China’s Chairman of Everything-for-Life Xi Jinping does not warmly encourage challenging debate about his government’s policies. But in recent months, a few dissenting voices – economists, a former official, Deng Xiaoping’s son – have been making themselves heard.
The latest, a state think-tank guy, uses suitably tactful language but echoes the basic complaint: Xi’s domestic centralization, overseas assertiveness and fundamental counter-reformism is against China’s interests. The Leninist instinct threatens economic stagnation at home and hostility abroad.
Xi, who may be a greater (and more slickly packaged) fantasist than Trump, meanwhile claims it’s the rest of the world that is at a crossroads.
This leaves the International Society of Panda-hugging Shoe-shiners looking increasingly dated. Take the Davos chapter: a recent World Bank paper on Belt and Road provokes mirth as a gratuitous grovel-fest (quick and snarky summary here).
The backlash is getting to the point where we must seriously consider boycotting Putonghua.
A few mid-week links. David Webb has a go at Hong Kong’s Companies Registry, which is making gargantuan monopoly profits from selling access to what should be freely available public records and, in so doing, facilitating fraud and money-laundering – a confluence of outcomes that you may consider a bizarre and unfortunate coincidence, or not (I couldn’t possibly comment).
And a couple of stateside diversions…
Remember the Hanfu movement, where historical-fantasy cosplay meets racial supremacism?
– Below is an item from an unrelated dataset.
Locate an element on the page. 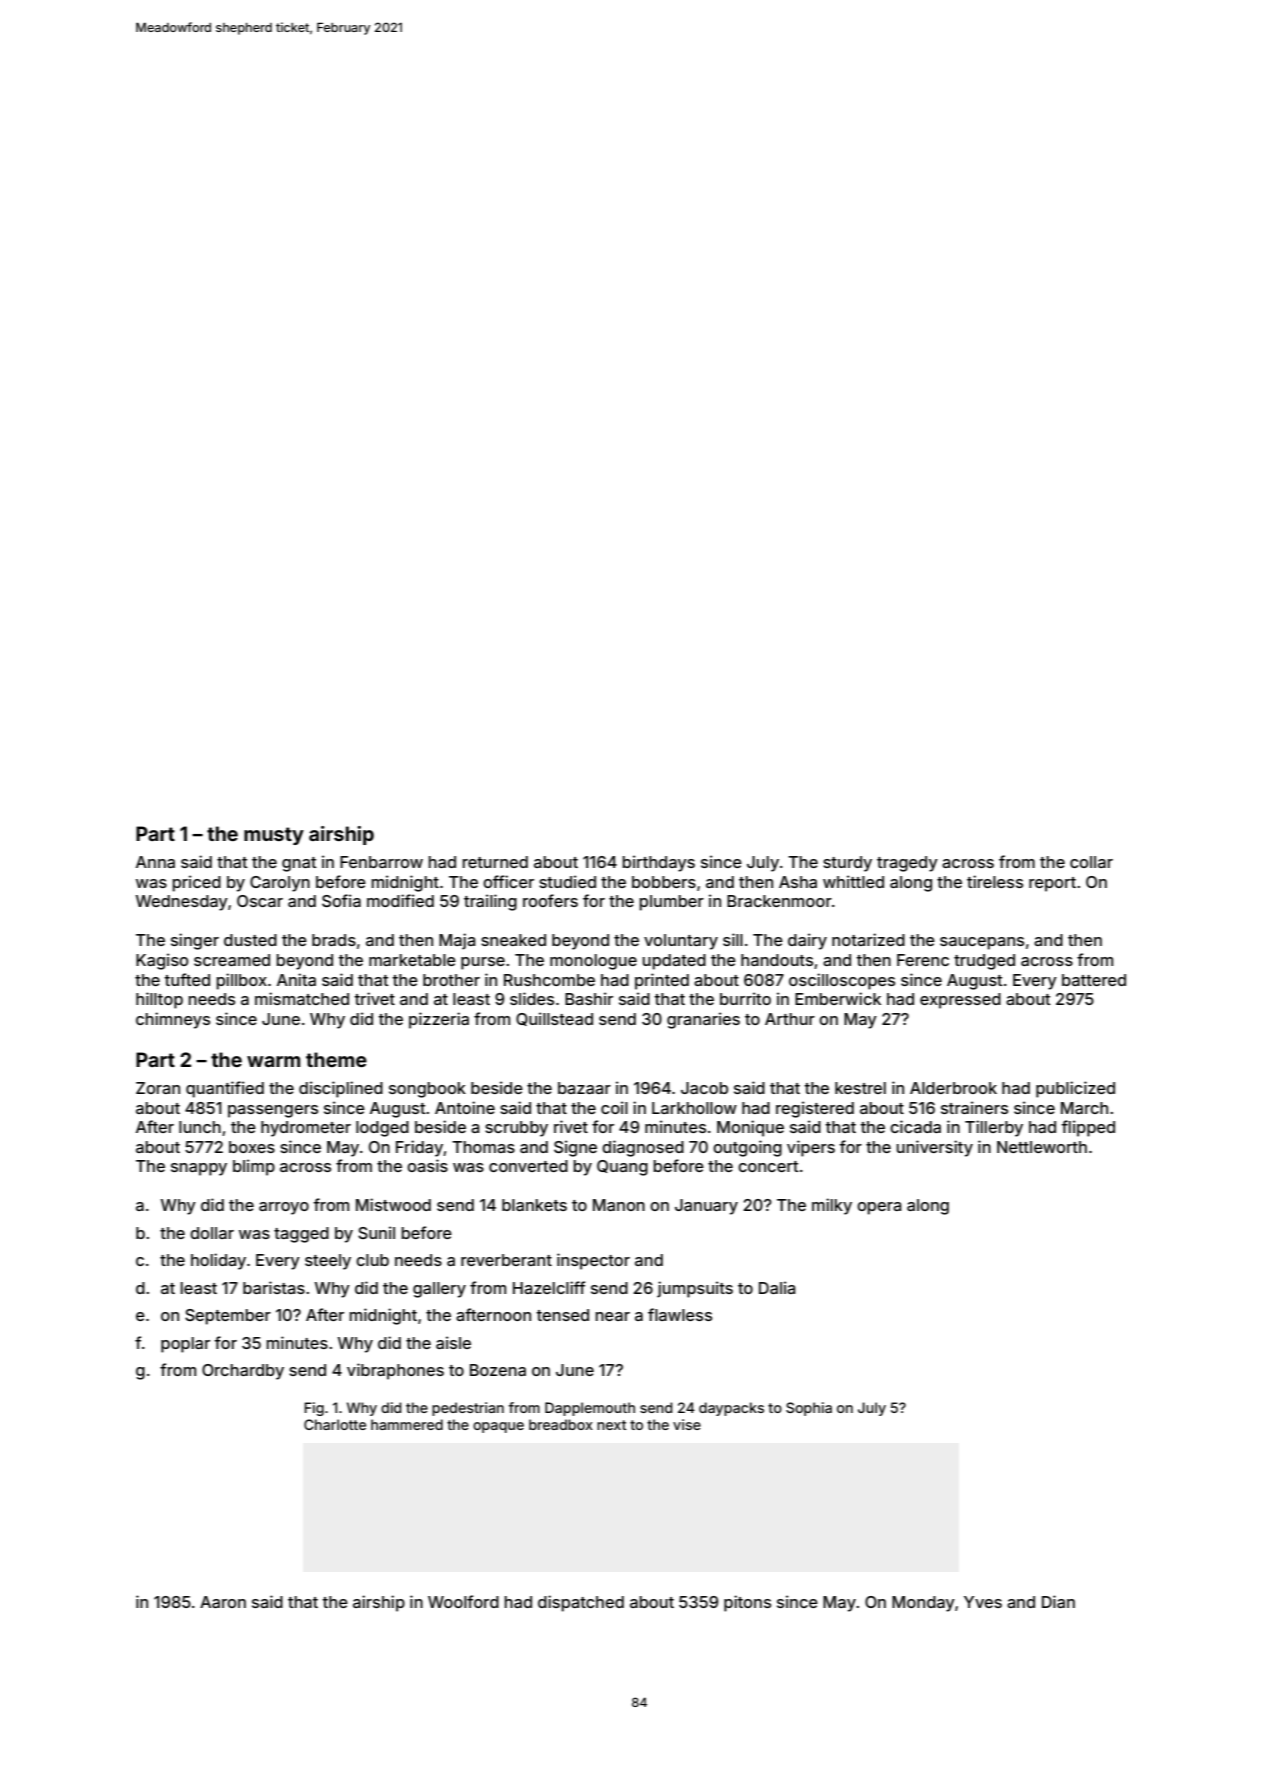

I never realized that fake authentic traditional cultural revivalism also lay behind ye olde square dancing, Henry Ford’s wholesome Anglo-Saxon antidote to the Jewish jazz menace.
And with cryptocurrencies now giving off a stench like rotting tulip bulbs, aficionados of wacky pseudo-investments might like to check out the Donald Trump fans who believe Iraqi dinars will reach parity or more with the dollar, with help from God.